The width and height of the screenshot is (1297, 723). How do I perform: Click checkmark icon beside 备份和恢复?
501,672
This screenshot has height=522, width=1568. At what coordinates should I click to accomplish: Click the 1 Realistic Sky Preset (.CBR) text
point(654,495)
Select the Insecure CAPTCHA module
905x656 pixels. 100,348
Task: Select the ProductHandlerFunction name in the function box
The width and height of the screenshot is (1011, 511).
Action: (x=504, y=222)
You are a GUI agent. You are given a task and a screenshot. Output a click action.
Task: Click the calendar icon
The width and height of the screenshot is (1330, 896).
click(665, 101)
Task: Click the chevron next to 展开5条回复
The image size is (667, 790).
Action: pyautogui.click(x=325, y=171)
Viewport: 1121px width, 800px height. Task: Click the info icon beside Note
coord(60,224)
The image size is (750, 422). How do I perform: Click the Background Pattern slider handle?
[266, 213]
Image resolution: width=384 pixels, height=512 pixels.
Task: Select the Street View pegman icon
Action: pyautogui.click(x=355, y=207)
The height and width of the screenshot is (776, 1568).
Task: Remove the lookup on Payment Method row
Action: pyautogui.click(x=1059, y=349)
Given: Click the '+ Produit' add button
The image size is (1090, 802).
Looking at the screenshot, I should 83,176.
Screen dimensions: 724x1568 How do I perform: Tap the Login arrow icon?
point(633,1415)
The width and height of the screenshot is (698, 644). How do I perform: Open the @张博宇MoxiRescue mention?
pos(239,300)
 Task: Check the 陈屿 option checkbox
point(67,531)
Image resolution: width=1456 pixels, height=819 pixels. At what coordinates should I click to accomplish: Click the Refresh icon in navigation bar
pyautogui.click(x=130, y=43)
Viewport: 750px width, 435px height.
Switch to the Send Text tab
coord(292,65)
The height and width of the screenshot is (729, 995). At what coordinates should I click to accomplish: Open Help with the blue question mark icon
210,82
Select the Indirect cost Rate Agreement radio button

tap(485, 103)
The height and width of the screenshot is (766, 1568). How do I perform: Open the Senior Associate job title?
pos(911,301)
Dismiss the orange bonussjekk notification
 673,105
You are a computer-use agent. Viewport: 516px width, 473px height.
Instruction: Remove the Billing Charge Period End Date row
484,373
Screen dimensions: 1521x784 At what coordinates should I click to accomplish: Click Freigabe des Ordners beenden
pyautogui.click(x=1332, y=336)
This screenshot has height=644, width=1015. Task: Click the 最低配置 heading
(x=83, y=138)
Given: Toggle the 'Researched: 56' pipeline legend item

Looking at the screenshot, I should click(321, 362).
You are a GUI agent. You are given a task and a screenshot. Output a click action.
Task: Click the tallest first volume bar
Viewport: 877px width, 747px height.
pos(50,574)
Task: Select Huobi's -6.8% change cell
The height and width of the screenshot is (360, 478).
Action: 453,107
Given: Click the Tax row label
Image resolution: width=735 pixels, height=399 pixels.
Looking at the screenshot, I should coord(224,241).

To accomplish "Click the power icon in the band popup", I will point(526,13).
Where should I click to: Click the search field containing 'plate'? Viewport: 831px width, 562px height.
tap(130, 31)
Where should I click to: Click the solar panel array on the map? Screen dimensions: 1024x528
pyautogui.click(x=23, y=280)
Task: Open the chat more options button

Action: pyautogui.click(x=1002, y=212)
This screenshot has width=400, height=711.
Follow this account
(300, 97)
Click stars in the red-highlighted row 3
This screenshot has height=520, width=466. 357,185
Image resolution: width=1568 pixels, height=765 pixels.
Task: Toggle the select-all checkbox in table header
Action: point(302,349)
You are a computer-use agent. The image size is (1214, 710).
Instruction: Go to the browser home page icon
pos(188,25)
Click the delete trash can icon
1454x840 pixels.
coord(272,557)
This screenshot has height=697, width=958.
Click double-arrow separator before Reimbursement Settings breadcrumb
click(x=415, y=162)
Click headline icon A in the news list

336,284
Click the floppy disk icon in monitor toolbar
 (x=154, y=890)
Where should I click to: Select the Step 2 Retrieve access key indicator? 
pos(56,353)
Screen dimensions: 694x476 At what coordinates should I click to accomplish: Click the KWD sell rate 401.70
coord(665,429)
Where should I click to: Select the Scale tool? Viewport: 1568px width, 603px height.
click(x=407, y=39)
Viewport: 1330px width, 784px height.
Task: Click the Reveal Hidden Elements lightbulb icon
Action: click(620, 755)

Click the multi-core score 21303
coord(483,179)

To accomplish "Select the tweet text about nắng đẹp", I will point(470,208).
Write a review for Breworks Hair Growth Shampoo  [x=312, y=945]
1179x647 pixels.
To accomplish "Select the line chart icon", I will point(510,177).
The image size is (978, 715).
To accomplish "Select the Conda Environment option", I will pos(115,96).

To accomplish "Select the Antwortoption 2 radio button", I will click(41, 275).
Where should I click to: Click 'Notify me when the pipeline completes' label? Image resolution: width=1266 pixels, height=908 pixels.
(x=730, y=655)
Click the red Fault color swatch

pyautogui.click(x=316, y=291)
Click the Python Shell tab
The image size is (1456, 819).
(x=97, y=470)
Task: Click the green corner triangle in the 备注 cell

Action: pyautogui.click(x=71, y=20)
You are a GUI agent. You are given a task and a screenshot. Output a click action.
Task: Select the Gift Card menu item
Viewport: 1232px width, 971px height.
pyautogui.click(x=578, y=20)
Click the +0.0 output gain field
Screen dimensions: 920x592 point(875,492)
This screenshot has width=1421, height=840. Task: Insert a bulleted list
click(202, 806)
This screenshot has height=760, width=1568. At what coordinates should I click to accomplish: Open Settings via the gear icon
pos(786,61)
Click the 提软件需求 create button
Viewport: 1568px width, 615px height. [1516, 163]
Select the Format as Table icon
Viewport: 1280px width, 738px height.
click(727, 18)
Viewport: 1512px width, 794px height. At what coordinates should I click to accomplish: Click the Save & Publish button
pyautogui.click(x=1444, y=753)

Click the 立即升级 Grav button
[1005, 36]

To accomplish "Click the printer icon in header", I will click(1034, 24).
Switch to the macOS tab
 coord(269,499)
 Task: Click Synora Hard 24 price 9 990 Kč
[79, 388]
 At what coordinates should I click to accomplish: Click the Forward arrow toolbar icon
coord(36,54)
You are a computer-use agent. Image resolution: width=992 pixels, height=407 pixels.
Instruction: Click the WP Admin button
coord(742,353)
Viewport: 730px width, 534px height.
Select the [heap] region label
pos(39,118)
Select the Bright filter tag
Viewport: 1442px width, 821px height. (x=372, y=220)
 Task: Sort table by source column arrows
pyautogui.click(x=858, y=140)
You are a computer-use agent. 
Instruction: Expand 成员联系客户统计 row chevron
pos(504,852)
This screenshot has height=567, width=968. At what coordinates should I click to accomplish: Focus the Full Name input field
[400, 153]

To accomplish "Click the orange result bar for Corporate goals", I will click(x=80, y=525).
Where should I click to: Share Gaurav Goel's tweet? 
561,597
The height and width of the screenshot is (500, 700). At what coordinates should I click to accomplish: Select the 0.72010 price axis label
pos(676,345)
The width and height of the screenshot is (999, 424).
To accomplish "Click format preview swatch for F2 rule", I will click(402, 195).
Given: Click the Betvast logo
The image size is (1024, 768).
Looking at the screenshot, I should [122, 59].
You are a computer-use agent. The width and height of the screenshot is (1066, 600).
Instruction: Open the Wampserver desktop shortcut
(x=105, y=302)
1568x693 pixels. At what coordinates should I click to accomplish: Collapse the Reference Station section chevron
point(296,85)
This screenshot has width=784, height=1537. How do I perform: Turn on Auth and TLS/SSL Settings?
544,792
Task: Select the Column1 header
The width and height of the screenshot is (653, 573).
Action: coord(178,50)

********************

## Description of the task
Retype exactly the lines above, from the one with "Task: Check the 陈屿 option checkbox" through the one with "Viewport: 750px width, 435px height.", inclusive.

## Solution for this task
 Task: Check the 陈屿 option checkbox
point(67,531)
Image resolution: width=1456 pixels, height=819 pixels. At what coordinates should I click to accomplish: Click the Refresh icon in navigation bar
pyautogui.click(x=130, y=43)
Viewport: 750px width, 435px height.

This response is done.